In January and February 2014, Plaintiff reported fairly controlled depression symptoms, with a good response to medication, and only a single instance of noted constricted affective and anxious and depressed mood. (Id., Tr. 419-30, PAGEID #: 468-79). In May 2014, however, Plaintiff was discharged from her housing program and consequently experienced an increase in reported anxiety symptoms. (Id., Tr. 406-09, PAGEID #: 455-58). Records note that Plaintiff has strong coping and problem-solving skills and knowledge of how to access resources. (Id., Tr. 410, PAGEID #: 459). Subsequent records show reports of symptom improvement after Plaintiff successfully enrolled her son in treatment and consistently took her medications. (Id., Tr. 336-37, PAGEID #: 385-86). These records also show that Plaintiff was able to attend school and study psychology, maintain a grade point average ("GPA") above 3.0, and attend church. (Id.).

On October 7, 2014, Plaintiff underwent a psychological consultative examination with Steven Meyer, Ph.D., in which Plaintiff reported a history of anxiety and depression. (Id., Tr. 350-56, PAGEID #: 399-405). Her mental status exam was notable for a tense posture, mild impulsivity, with a mildly dysphoric, anxious and irritable mood. (Id., Tr. 353, PAGEID #: 402). Dr. Meyer diagnosed Plaintiff with depressive disorder (not otherwise specified), PTSD, personality disorder (not otherwise specified), and assessed a GAF of 61. (Id., Tr. 345, PAGEID #: 403).

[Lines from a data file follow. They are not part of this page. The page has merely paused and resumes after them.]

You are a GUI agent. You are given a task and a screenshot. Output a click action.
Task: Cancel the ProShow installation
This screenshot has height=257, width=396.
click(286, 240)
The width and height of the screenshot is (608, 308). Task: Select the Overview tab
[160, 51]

He also indicated he expected Plaintiff to be able to do the following:

perform simple and moderately complex routine instructions and tasks, in a work setting without strict production quotas or pace requirements, with some additional assistance available as needed at times of learning and performing new tasks, in a solitary work setting with at most only intermittent/occasional contact with supervisors and co-workers, in a low stress work setting with some additional assistance available as needed at times of change in routine.

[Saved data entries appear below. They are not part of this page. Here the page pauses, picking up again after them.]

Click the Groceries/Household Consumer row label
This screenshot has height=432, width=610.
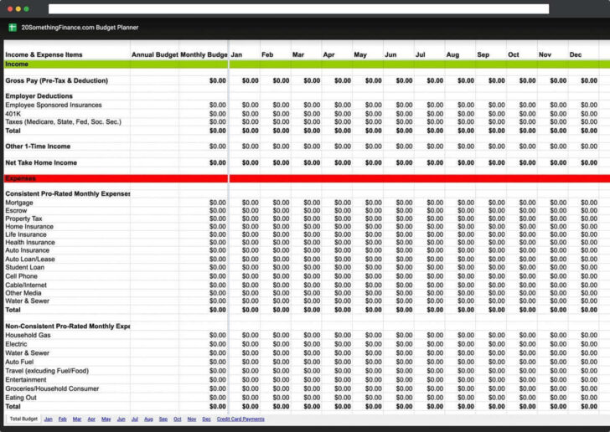pyautogui.click(x=51, y=388)
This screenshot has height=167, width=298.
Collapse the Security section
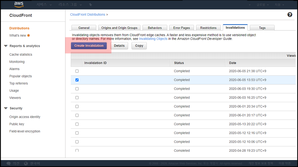6,108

(Id., Tr. 355-56, PAGEID #: 404-05).

Records, dated 2015 and 2016, from Ohio Guidestone Foster Care and Family Services show that Plaintiff continued outpatient counseling services and reported continued stress due to legal and behavioral problems concerning her children. (See generally id., Tr. 451-508, PAGEID #: 500-57). These records also indicate major functional impairment in the areas of work occupation, family relations, social judgment, thinking, and mood. (Id., Tr. 454-55, PAGEID #: 593-94). The records note, however, that Plaintiff "has also been able to reduce her anxiety and has been able to go out with others to do things that she enjoys." (Id., Tr. 471, PAGEID #: 530). Further, the records show that Plaintiff was able to engage with both mental health and legal services for her children, prepare a resume, search for a job, and interview (albeit with limited success). (See generally id., Tr. 451-508, PAGEID #: 500-57). As noted by the ALJ, however, these records relate primarily to counseling notes and contain no objective mental status evaluations. (Doc. 8, Tr. 23, PAGEID #: 72).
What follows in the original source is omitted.